I miss that game...none of the sequels ever quite measured up to the open-endedness of the original.
You'd have to stand on the roof of your team's base, fire all your grenades towards the middle, and then charge on foot with your energy sword. By the time you reached the middle, the grenades would be exploding all around you, dudes would be fighting with swords, and it was just glorious panic.
I also remember going through Splinter Cell not being seen and having a blast.
Trying to figure out your friends' secret missions without revealing yours was a game in itself. Missions varied from "never heal anyone" to "take as much damage as you can" to "pick up every single item (or pick up NOTHING)" or "open every chest." When your friend offers to keep the boss busy while you sneak past and get the treasure, is he offering tactical help or just trying to accomplish his mission and steal your loot?
Battlenet ID: MildC#11186 - If I'm in the game, send me an invite at anytime and I'll play.
And I remember staying the hell away from Pazaak for the first 20 hours of KOTOR. I had terrible memories of Final Fantasy 8's Triple Triad, and thought Pazaak was much the same. Then I decided to give it a go and yeah... I've booted up KOTOR a few times in the last year JUST to play Pazaak.
Man, I wish I had more than two GBA to Gamecube hook ups to do that. Did it work with two players? That game was so awesome and fun multiplayer and I really felt that the massive amounts of peripherals needed brought it down. Although what you talk about wouldn't have been possible without those peripherals, since you have a personal screen.
EDIT: I felt I had to add a self created game to this post. It is kind of like this:
Only we did it in James Bond 007: Agent Under Fire for the Gamecube, on the VIP missions where the VIP would step off the train, and you'd have to protect your team's VIP til he got on the next train.

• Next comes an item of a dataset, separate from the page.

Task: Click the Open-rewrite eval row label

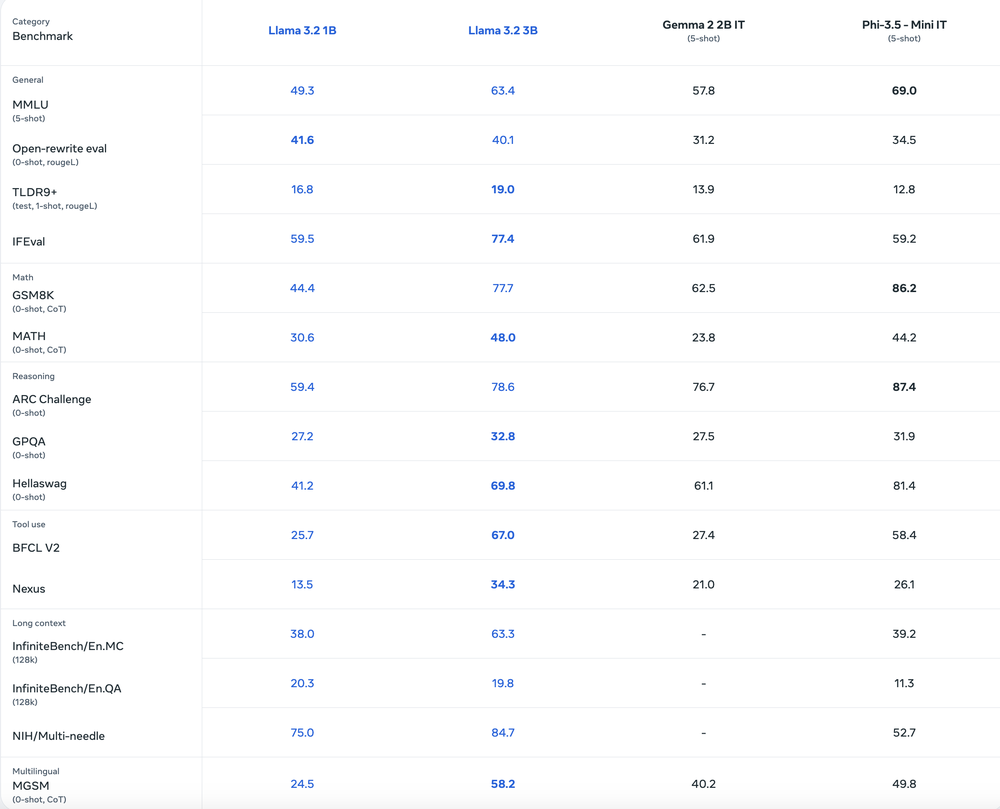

We spent all our time not fighting each other, just taking turns putting ridiculous laser mine traps around where he patrolled in different patterns. We also did this in regular games, without the VIP. Laser Mine only matches are crazy.
I thought Pazaak was absolutely horrid. Instead of giving us sabacc, which has been mentioned in the Star Wars fiction constantly and is actually interesting, we get a slightly modified version of blackjack. It was also veeerry slooow in an already-slow game. Triple Triad, on the other hand, was fun, interesting, and had neat artwork for the cards. It was also useful to the game in general. The Tetra Elemental card game from FF9 was terrible, though; it's like Square thought about how to make something like Triple Triad, except completely terrible.
From the original Halo, I remember abusing the overcharge invincibility for lots of fun. If you grabbed the overcharge, you had a couple seconds of invincibility while your shields overcharged. Stack 40 grenades underneath a warthog sitting next to an overshield, hit a checkpoint, and then time grenades so they explode as the other guy picks up the overshield and hops in the hog. KA. BOOM. Thirty seconds of flight time for the warthog was pretty easy.
Speaking of the original Halo, you could also glitch NPCs by crossing loading lines while they were on the other side. They would freeze in place, but damage against them would accumulate. Dump two needlers worth of needles into them (the needles wouldn't explode yet), hit them with a few tank blasts, then re-cross the loading line. Suckers would fly all around the room on pink explosions. Fun times.